Note: No changes in H-1B policy or regulations have taken effect. The Executive Order is a preliminary step calling only for a review of the existing regulations and policies. Extensive changes to the H-1B program, such as those proposed, can only be implemented by an act of Congress.

Background

The H-1B program allows US employers to temporarily hire highly skilled foreign workers in specialty occupations, generally requiring the minimum of a bachelor’s degree. Built-in protections in the H-1B program, such as wage and educational mandates, are meant to protect US labor while encouraging the flow of foreign ingenuity and expertise into the US. However, fraud and abuse within the H-1B program has raised concerns that US employers are replacing American workers with low-wage foreign workers, contrary to the spirit of the H-1B program. This is an issue which has drawn much attention in recent years, and earlier this month, the Departments of Justice, Labor, and Homeland Security announced measures to deter and detect H-1B visa fraud and abuse.

Impact

In an effort to curb fraud and abuse in the H-1B program, the Executive Order calls on the Departments of Justice, Labor, Homeland Security, and State to take the following actions:

– Rigorously enforce and administer existing immigration laws of the United States

– Propose new rules and issue new guidance to protect the interests of United States workers, including the prevention of fraud and abuse, and

– Suggest reforms to the H-1B program to ensure the H-1B visas are awarded to the most-skilled or highest-paid foreign workers.

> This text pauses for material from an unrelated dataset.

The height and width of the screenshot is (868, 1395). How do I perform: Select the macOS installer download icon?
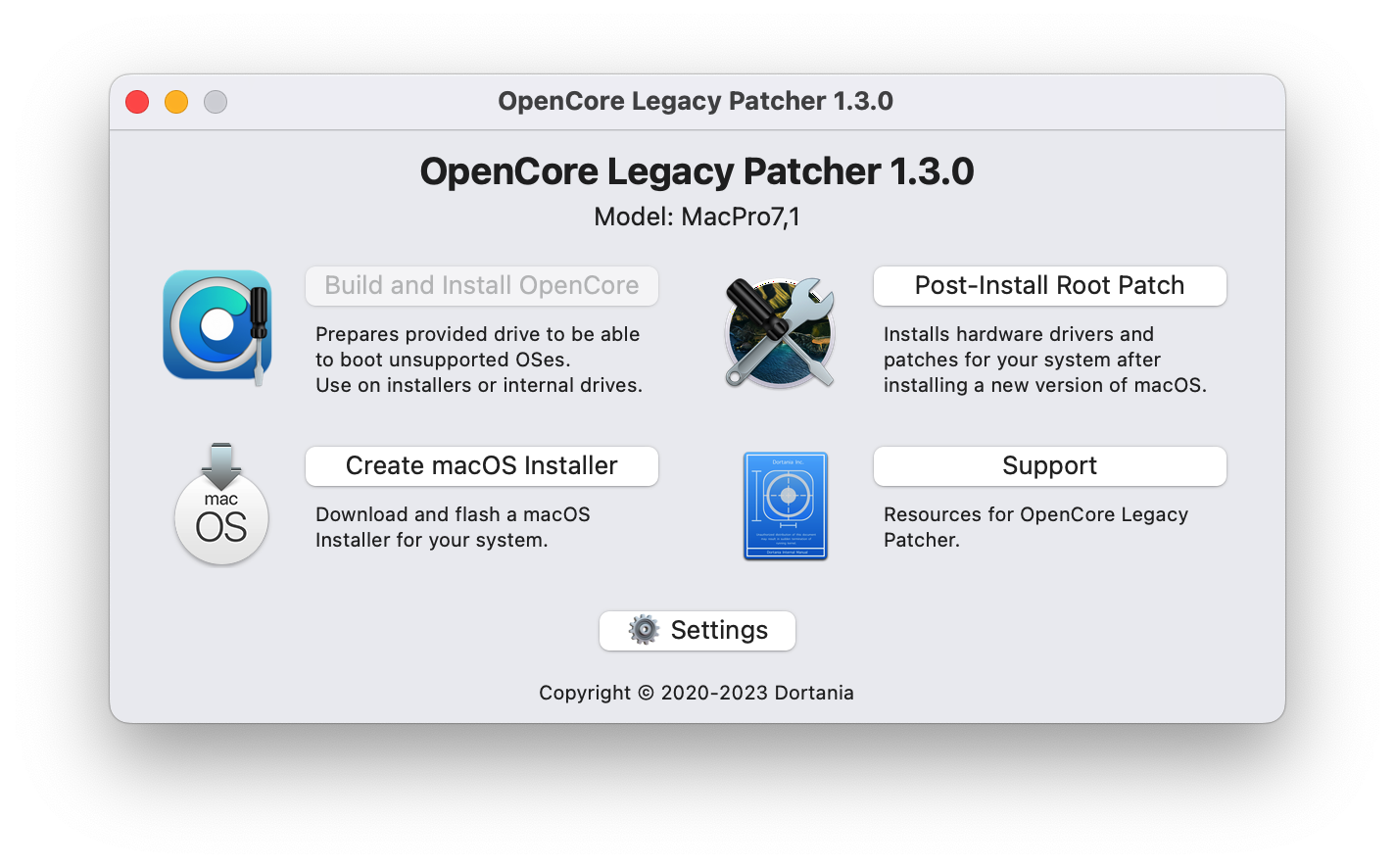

– The executive order is not expected to impact this year’s H-1B cap lottery.

Recommendations

Employers with H-1B employees should reach out to immigration counsel to review internal procedures and ensure compliance with all H-1B rules and regulations. Employers should continue to maintain close contact with immigration counsel should these objectives become implemented through agency and congressional action.

PwC Law continues to monitor these developments and will be sure to provide updates as changes occur.

For more information on the H-1B category and the lottery selection process, please contact a member of our team.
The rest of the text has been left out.